If effective, this technology has the potential to be used for a range of existing and new vaccines. Current disease targets include pneumonia, hepatitis, tuberculosis, plague and human and avian flu.
Substantial progress on the development of the vaccine against bacterial pneumonia has occurred during the past year, and the Curtiss group plans to begin the first human clinical trials with this vaccine early next year.
Curtiss is helping to reduce the savage inequity in global health by giving even the world’s poorest children access to affordable, effective vaccines while also providing profound benefits for U.S citizens.
For bacterial pneumonia alone, the statistics are numbing. Bacterial pneumonia kills more children around the world each year than any other infectious disease. It also is to blame for some 700 cases of meningitis, 17,000 blood infections and 5 million middle-ear infections in the United States, accounting for 30 million physician office visits each year and an estimated $2 billion in treatment costs. It also is a fatal disease for individuals who have lost their spleens as a consequence of rupture because of injury.
In July 2005, Curtiss received a $14.8 million grant – one of the largest individual investigator awards in ASU history – from the Grand Challenges in Global Health initiative, funded primarily by the Bill and Melinda Gates Foundation, to lead this international research project. Curtiss was the only researcher in the entire American Southwest to receive funding (one of 43 international recipients out of 1,500 proposals), a testament to his world-renowned reputation.
His global team’s goal is to perfect a safe, potent vaccine for this lethal pathogen that can be tolerated even by newborn babies and administered as a low cost, heat-stable, needle-free, one-dose solution in a simple eyedropper.
Curtiss’ team has spliced critical parts of pneumococcus essential for causing disease into non-disease-producing salmonella.
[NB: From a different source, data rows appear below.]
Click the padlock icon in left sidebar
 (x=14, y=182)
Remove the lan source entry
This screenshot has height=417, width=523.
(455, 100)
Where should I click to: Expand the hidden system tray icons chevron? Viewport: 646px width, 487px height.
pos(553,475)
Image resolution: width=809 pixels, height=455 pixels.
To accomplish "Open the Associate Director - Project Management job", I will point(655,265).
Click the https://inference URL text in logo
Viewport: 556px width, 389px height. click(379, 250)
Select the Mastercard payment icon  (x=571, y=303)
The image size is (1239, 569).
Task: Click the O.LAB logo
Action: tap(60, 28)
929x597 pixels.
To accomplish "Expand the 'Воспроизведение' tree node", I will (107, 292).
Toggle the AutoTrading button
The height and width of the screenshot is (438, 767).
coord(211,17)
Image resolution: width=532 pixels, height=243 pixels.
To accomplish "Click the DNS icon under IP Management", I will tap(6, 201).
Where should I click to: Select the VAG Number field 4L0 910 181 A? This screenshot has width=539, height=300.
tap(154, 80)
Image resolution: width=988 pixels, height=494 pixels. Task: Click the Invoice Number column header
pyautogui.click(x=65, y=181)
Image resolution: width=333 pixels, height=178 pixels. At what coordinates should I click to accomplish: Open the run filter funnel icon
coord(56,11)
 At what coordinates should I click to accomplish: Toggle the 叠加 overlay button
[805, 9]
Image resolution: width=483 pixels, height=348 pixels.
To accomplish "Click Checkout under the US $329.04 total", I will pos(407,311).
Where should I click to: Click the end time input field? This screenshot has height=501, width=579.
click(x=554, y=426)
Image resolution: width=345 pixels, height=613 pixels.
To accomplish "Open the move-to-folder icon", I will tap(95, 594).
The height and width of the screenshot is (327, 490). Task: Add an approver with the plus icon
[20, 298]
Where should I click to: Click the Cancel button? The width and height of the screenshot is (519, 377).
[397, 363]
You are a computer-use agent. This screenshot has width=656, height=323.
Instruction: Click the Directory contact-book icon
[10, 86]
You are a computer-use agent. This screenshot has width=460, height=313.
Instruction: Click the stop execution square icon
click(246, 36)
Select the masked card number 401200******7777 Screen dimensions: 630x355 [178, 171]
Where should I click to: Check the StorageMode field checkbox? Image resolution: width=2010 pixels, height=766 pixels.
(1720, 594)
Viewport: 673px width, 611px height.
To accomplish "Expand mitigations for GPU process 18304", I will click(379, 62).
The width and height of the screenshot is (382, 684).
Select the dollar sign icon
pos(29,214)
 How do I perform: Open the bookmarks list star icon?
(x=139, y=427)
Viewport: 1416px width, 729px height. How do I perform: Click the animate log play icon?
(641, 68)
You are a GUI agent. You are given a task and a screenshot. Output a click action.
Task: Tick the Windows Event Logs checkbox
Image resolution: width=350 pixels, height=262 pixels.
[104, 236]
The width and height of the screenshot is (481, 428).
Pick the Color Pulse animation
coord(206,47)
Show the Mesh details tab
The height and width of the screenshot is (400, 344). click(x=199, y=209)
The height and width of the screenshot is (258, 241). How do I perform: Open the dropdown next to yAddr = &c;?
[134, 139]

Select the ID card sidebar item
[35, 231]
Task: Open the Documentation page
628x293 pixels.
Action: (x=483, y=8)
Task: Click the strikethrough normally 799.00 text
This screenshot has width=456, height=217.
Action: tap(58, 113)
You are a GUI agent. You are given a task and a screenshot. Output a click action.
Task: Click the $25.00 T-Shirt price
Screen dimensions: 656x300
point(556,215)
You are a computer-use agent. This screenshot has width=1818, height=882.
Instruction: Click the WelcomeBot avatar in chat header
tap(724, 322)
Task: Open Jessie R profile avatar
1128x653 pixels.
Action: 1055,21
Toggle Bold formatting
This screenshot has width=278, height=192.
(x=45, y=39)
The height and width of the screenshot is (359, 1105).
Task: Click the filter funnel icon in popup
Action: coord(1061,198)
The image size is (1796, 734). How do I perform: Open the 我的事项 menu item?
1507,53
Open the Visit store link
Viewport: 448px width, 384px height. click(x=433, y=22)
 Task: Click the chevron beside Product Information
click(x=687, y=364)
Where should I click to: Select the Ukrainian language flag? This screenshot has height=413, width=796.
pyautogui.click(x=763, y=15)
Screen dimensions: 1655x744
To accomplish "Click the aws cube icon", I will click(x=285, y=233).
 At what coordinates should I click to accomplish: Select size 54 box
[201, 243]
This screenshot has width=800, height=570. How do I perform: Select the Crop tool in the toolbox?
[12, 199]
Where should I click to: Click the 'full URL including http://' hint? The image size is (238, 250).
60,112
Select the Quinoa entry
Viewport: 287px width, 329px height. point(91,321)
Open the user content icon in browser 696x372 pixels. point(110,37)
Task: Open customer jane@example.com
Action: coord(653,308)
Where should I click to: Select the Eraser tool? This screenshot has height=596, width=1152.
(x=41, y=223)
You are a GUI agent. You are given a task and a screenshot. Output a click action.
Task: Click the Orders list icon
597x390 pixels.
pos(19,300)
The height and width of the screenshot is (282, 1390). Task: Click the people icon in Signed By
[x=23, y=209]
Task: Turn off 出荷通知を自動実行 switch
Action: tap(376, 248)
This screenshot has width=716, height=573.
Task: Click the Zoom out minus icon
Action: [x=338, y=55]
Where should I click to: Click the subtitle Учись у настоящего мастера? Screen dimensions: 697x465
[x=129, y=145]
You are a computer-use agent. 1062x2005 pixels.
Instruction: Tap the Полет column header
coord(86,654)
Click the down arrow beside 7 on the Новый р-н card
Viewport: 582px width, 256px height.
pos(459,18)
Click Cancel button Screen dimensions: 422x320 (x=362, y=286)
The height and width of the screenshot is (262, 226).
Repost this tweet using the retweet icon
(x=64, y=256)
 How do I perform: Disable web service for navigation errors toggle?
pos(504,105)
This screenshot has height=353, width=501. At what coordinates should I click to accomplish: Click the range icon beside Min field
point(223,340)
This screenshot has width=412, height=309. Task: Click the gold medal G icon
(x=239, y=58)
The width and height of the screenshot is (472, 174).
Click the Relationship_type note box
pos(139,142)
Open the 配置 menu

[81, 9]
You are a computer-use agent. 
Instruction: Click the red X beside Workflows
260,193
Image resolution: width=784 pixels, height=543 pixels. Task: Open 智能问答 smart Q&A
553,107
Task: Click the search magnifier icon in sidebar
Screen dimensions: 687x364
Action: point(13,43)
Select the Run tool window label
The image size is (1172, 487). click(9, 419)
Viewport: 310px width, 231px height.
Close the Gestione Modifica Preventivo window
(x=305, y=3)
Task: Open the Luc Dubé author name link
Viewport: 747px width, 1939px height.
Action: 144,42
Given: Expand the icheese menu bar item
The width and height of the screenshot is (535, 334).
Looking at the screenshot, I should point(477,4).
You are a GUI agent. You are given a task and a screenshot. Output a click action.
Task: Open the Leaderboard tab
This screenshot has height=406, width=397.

Using salmonella as a kind of “Trojan horse,” the pneumococci parts normally introduced into the mucosal system through the nose or the mouth now are produced by the salmonella and migrate instead to the stomach and intestine. By using the body’s own defense mechanisms to induce immunity, Curtiss achieves a vaccine that offers potential for lifetime protection.
This bacterial pneumonia vaccine project involves more than 100 researchers from the Biodesign Institute and throughout the world, a true international effort with collaborators from Australia, South Korea and the United States. The Curtiss team includes 14 collaborators at 10 institutions: two in Korea, two in Australia and six in the United States. The current pneumonia vaccine used most often in children requires multiple doses over time and only protects against seven of the estimated 100 serotypes (strains) of the disease; the proposed vaccine would address 95 percent of the strains.
For Curtiss, the Gates Foundation award should be an extra funding push he and his collaborators need to translate decades of basic research into a robust vaccine that’s safe even for newborns. Preliminary studies have been successful in the past year and a half, and the team hopes to move the vaccine technology forward to begin human clinical trials early next year.
Curtiss was named this past summer the “Bioscience Researcher of the Year” at the third-annual Excellence in Bioscience Awards Dinner, sponsored by the Arizona BioIndustry Association.
Curtiss was wooed to ASU’s Biodesign Institute in the fall of 2004 from Washington University in St. Louis. Before coming to ASU, he had obtained 22 patents and garnered more than $42 million in research grants over the course of his career.
Winners will be announced during the Dec. 6 awards ceremony at the University of Phoenix Stadium in Glendale, Ariz. The event will commemorate the top technological and business achievements of the year.
The Arizona Technology Council, in partnership with the Arizona Department of Commerce, chose the finalists for the Governor’s Celebration of Innovation in their respected categories. The award recipients were selected by an independent selection committee comprising local business and academic leaders, based on their contribution to the business and technology community and their technological innovation. One company, within each category, will be announced as the winner on the night of the awards gala.